[Items from a data source]
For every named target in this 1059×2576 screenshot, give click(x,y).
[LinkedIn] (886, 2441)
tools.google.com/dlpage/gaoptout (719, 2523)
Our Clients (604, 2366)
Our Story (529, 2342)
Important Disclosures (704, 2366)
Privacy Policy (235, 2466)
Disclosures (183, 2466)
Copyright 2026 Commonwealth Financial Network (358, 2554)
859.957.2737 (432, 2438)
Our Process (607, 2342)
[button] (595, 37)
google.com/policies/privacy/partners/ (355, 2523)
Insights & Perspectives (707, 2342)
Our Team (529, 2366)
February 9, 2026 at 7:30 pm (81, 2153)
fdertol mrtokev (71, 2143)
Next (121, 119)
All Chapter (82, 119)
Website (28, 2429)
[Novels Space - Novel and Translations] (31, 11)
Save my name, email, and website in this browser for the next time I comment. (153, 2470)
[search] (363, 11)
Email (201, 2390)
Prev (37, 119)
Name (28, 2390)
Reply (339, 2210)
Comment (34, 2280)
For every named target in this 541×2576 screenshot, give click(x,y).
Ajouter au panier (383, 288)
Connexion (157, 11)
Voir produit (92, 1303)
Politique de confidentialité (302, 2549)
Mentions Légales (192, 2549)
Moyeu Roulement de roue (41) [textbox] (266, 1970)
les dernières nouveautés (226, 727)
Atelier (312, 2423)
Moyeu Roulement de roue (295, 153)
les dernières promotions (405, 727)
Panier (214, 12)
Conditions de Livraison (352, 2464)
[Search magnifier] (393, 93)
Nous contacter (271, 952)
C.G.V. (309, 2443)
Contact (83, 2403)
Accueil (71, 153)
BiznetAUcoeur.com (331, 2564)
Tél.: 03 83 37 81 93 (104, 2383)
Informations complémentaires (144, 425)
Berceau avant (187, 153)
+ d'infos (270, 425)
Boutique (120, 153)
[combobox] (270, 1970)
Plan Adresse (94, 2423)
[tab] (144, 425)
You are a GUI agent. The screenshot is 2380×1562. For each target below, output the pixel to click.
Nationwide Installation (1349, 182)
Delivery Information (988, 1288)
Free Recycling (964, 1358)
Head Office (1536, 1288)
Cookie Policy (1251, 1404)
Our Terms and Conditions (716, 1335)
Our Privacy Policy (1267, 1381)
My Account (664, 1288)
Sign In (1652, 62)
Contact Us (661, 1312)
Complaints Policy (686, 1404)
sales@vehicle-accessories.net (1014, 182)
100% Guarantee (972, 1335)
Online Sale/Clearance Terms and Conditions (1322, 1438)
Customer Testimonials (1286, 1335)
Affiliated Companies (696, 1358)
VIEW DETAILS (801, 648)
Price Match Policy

*WHAT IS NEEDED:* Set down, unchanged, only those lines above that fall between the line with "Conditions de Livraison (352, 2464)" and the line with "Our Privacy Policy (1267, 1381)", the two end lines included.

*ANSWER TO THE PROBLEM:*
Conditions de Livraison (352, 2464)
[Search magnifier] (393, 93)
Nous contacter (271, 952)
C.G.V. (309, 2443)
Contact (83, 2403)
Accueil (71, 153)
BiznetAUcoeur.com (331, 2564)
Tél.: 03 83 37 81 93 (104, 2383)
Informations complémentaires (144, 425)
Berceau avant (187, 153)
+ d'infos (270, 425)
Boutique (120, 153)
[combobox] (270, 1970)
Plan Adresse (94, 2423)
[tab] (144, 425)
You are a GUI agent. The screenshot is 2380×1562. For each target below, output the pixel to click.
Nationwide Installation (1349, 182)
Delivery Information (988, 1288)
Free Recycling (964, 1358)
Head Office (1536, 1288)
Cookie Policy (1251, 1404)
Our Terms and Conditions (716, 1335)
Our Privacy Policy (1267, 1381)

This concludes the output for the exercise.